Per citare Herman Hesse, che qui ha spesso soggiornato: “… dalle rovine romane alla villa di Böcklin, Fiesole offre numerose e affascinanti attrattive, retaggio di epoche storiche diverse. La cosa più bella è però la sua incantevole posizione, distribuita com’è lungo i fianchi e sulla cima di due massicci colli affacciati su Firenze e coperti di frutteti e case di campagna. (…) Chi fugge su quest’altura il viavai di Firenze, troverà riposo e appagamento alla vista e allo spirito inseguendo i profili verdi di monti e dei gruppi di cipressi nei giardini.” (Herman Hesse, Dall’Italia, 1901)

Dal vertice del colle di San Francesco si può ammirare un superbo e dolce panorama su Firenze; verso ovest si mostra la Valle del Mugnone con in lontananza Monte Morello e la via Bolognese, qui la natura si fa più forte e severa, mentre il versante opposto, in direzione di Settignano mostra una natura più morbida e serena rivestita di olivi e cipressi. Più sotto la foce del Sambre (o “fiume dei morti” per gli Etruschi, visitato e disegnato da Leonardo da Vinci) e poi ancora la Valle dell’Arno dove hanno trovato dimora aironi, cormorani, martin pescatori.

Tra il verde dei boschi, dei cipressi, degli olivi, delle viti ed il grigio-celeste della sua pietra, le colline fiesolane in primavera si ammantano dei colori dei giaggioli, degli anemoni, dei roseti e di un’infinita varietà di orchidee che crescono spontanee, oppure in autunno dello zafferano o “zima di Firenze”.

Fiesole nel corso dei secoli ha saputo conservare intatto il suo panorama e la sua collina.

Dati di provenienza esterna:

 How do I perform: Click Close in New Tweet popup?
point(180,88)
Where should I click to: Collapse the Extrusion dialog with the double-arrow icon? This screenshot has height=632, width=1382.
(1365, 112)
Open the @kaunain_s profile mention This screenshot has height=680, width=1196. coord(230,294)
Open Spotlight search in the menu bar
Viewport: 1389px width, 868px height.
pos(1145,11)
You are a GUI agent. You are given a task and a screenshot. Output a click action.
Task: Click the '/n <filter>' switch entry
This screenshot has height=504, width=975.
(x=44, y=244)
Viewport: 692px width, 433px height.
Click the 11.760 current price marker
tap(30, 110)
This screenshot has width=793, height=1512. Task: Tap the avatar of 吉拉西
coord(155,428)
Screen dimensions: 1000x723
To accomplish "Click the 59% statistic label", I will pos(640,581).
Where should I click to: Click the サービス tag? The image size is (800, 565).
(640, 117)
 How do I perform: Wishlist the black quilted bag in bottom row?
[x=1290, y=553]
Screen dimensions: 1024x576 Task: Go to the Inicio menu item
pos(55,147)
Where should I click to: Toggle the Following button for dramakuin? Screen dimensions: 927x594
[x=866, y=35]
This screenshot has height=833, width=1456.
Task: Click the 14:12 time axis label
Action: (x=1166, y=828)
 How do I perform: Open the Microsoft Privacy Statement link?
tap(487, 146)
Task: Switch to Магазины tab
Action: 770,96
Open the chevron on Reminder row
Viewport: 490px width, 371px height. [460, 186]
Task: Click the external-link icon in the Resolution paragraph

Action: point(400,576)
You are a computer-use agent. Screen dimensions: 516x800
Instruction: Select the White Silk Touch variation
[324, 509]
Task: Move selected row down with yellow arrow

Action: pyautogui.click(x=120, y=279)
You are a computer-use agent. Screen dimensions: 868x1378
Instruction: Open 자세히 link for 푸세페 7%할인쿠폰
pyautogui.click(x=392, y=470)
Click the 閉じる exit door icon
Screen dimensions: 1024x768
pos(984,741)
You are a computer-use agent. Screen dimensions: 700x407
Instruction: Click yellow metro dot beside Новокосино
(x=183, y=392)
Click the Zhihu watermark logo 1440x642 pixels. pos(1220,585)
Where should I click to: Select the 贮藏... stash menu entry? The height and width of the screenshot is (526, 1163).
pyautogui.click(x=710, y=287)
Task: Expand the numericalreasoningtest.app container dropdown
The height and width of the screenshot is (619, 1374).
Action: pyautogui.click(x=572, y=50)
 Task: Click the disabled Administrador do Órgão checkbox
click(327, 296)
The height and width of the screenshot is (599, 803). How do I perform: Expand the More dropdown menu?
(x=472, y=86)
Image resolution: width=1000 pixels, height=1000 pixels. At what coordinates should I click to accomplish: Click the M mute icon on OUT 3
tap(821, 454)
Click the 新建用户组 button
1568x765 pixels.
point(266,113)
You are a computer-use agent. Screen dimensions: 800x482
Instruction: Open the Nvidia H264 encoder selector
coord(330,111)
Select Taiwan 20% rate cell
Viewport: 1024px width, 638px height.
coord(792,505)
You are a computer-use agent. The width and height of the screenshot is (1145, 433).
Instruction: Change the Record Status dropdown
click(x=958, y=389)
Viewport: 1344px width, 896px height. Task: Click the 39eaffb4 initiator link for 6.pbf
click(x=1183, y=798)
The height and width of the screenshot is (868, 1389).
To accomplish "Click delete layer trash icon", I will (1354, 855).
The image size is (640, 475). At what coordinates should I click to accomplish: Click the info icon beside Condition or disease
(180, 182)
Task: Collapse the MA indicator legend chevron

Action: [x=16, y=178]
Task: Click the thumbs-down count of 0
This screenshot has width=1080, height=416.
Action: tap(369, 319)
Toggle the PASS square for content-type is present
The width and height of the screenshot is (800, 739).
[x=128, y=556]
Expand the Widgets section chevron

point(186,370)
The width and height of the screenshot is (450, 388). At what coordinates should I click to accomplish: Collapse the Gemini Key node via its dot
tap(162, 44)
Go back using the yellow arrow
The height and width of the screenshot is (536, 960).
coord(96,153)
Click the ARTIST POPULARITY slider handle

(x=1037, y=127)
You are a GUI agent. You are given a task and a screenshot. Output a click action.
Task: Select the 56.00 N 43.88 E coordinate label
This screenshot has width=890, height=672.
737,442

La civiltà mercantile fiorentina provvide alla completa riorganizzazione del paesaggio agrario introducendo il sistema delle unità poderali condotte a mezzadria, con la casa colonica in mezzo, ed eliminando o ristrutturando gran parte dei castelli e villaggi dell’epoca feudale.

I coltivi tipici di questo sistema basato sulla autosufficienza della famiglia contadina, erano graminacee, foraggi e leguminose, a rotazione, in promiscuità con viti e olivi e qualche pianta da frutto e da foglia per il bestiame.

Il cipresso, che si dice introdotto dagli etruschi, in realtà propagati intensamente dalla cultura romantica, si diffonde attorno alle ville e alle case da signore come elemento di decoro.

Il Rinascimento arricchì le dimore e le chiese, disseminò ovunque ville e giardini favorì la creazione di opere scultoree e pittoriche che si trovano ancora numerose nei luoghi originari.

Si può percorrere in ogni direzione valli e colline, seguendo anche la viabilità minore, per apprezzare la disposizione delle case coloniche, delle chiese e delle residenze signorili e l'organizzazione caratteristica del suolo in buona parte ancora conservata: vie poderali di collegamento fra le case sparse, fonti, muri a secco di terrazzamento, fossi per regimare le acque o per sfruttarle nei mulini. I nomi dei luoghi risalgono spesso alla civiltà etrusca, al periodo della colonizzazione romana, ricordano  episodi della storia tardo antica e medievale o attività produttive scomparse. Ai bivi si incontrano tabernacoli di vario tipo, segni di devozione ed elementi di un ordine sociale, culturale e ambientale consolidato per alcuni secoli.

Gli scorci panoramici sono ovunque un elemento di sorpresa specialmente per il viaggiatore assuefatto ad una realtà urbana.